* What you have to do: Copy out every line of the data that follows, exactly.

* Data to process:
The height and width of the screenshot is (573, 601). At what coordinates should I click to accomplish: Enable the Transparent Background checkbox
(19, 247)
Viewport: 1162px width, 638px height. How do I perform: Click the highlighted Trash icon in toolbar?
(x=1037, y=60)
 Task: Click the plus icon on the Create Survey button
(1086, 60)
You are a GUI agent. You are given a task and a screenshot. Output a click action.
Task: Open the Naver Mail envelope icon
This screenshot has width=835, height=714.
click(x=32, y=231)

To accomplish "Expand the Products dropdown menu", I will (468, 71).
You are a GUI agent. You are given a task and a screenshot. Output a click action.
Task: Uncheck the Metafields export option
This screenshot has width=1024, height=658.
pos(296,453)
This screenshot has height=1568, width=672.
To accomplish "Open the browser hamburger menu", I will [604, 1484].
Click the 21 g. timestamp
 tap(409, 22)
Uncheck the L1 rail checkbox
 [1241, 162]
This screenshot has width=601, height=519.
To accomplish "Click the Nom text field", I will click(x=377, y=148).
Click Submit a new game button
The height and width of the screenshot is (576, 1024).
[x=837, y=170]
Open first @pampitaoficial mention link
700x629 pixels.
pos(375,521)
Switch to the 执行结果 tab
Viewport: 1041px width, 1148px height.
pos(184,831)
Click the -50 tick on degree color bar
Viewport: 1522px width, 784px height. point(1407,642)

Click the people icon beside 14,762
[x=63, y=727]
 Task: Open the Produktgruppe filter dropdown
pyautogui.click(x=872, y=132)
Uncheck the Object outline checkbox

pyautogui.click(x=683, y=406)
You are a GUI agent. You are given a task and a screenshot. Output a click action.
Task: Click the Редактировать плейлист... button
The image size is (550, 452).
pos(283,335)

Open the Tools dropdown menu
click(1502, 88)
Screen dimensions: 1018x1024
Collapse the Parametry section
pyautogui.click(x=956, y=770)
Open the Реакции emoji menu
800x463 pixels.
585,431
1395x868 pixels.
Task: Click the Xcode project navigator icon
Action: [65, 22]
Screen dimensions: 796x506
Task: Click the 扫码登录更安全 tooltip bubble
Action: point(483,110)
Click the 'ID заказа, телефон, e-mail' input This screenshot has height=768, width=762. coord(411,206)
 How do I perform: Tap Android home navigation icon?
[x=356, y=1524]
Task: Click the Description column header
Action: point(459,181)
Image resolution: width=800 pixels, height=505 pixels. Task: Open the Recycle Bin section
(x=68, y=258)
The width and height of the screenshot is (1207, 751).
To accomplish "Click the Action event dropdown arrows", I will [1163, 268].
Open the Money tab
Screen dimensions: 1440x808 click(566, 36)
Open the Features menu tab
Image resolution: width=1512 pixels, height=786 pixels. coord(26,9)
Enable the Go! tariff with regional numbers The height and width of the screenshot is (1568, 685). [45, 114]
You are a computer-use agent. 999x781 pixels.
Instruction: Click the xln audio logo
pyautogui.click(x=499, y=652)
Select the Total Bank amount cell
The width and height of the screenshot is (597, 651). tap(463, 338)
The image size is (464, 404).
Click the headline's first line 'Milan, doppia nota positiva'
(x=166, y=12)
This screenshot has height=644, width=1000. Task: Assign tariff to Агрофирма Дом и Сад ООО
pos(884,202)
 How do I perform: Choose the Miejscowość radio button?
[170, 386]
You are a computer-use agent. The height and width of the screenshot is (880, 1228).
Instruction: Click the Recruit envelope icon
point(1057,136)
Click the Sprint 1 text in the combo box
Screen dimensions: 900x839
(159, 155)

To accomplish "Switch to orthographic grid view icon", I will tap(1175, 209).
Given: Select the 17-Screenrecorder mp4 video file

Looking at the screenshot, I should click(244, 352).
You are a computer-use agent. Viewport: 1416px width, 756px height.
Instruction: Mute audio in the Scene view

* Answer box:
The height and width of the screenshot is (573, 601). At what coordinates should I click to accomplish: Enable the Transparent Background checkbox
(19, 247)
Viewport: 1162px width, 638px height. How do I perform: Click the highlighted Trash icon in toolbar?
(x=1037, y=60)
 Task: Click the plus icon on the Create Survey button
(1086, 60)
You are a GUI agent. You are given a task and a screenshot. Output a click action.
Task: Open the Naver Mail envelope icon
This screenshot has width=835, height=714.
click(x=32, y=231)

To accomplish "Expand the Products dropdown menu", I will (468, 71).
You are a GUI agent. You are given a task and a screenshot. Output a click action.
Task: Uncheck the Metafields export option
This screenshot has width=1024, height=658.
pos(296,453)
This screenshot has height=1568, width=672.
To accomplish "Open the browser hamburger menu", I will [604, 1484].
Click the 21 g. timestamp
 tap(409, 22)
Uncheck the L1 rail checkbox
 [1241, 162]
This screenshot has width=601, height=519.
To accomplish "Click the Nom text field", I will click(x=377, y=148).
Click Submit a new game button
The height and width of the screenshot is (576, 1024).
[x=837, y=170]
Open first @pampitaoficial mention link
700x629 pixels.
pos(375,521)
Switch to the 执行结果 tab
Viewport: 1041px width, 1148px height.
pos(184,831)
Click the -50 tick on degree color bar
Viewport: 1522px width, 784px height. point(1407,642)

Click the people icon beside 14,762
[x=63, y=727]
 Task: Open the Produktgruppe filter dropdown
pyautogui.click(x=872, y=132)
Uncheck the Object outline checkbox

pyautogui.click(x=683, y=406)
You are a GUI agent. You are given a task and a screenshot. Output a click action.
Task: Click the Редактировать плейлист... button
The image size is (550, 452).
pos(283,335)

Open the Tools dropdown menu
click(1502, 88)
Screen dimensions: 1018x1024
Collapse the Parametry section
pyautogui.click(x=956, y=770)
Open the Реакции emoji menu
800x463 pixels.
585,431
1395x868 pixels.
Task: Click the Xcode project navigator icon
Action: [65, 22]
Screen dimensions: 796x506
Task: Click the 扫码登录更安全 tooltip bubble
Action: point(483,110)
Click the 'ID заказа, телефон, e-mail' input This screenshot has height=768, width=762. coord(411,206)
 How do I perform: Tap Android home navigation icon?
[x=356, y=1524]
Task: Click the Description column header
Action: point(459,181)
Image resolution: width=800 pixels, height=505 pixels. Task: Open the Recycle Bin section
(x=68, y=258)
The width and height of the screenshot is (1207, 751).
To accomplish "Click the Action event dropdown arrows", I will [1163, 268].
Open the Money tab
Screen dimensions: 1440x808 click(566, 36)
Open the Features menu tab
Image resolution: width=1512 pixels, height=786 pixels. coord(26,9)
Enable the Go! tariff with regional numbers The height and width of the screenshot is (1568, 685). [45, 114]
You are a computer-use agent. 999x781 pixels.
Instruction: Click the xln audio logo
pyautogui.click(x=499, y=652)
Select the Total Bank amount cell
The width and height of the screenshot is (597, 651). tap(463, 338)
The image size is (464, 404).
Click the headline's first line 'Milan, doppia nota positiva'
(x=166, y=12)
This screenshot has height=644, width=1000. Task: Assign tariff to Агрофирма Дом и Сад ООО
pos(884,202)
 How do I perform: Choose the Miejscowość radio button?
[170, 386]
You are a computer-use agent. The height and width of the screenshot is (880, 1228).
Instruction: Click the Recruit envelope icon
point(1057,136)
Click the Sprint 1 text in the combo box
Screen dimensions: 900x839
(159, 155)

To accomplish "Switch to orthographic grid view icon", I will tap(1175, 209).
Given: Select the 17-Screenrecorder mp4 video file

Looking at the screenshot, I should click(244, 352).
You are a computer-use agent. Viewport: 1416px width, 756px height.
Instruction: Mute audio in the Scene view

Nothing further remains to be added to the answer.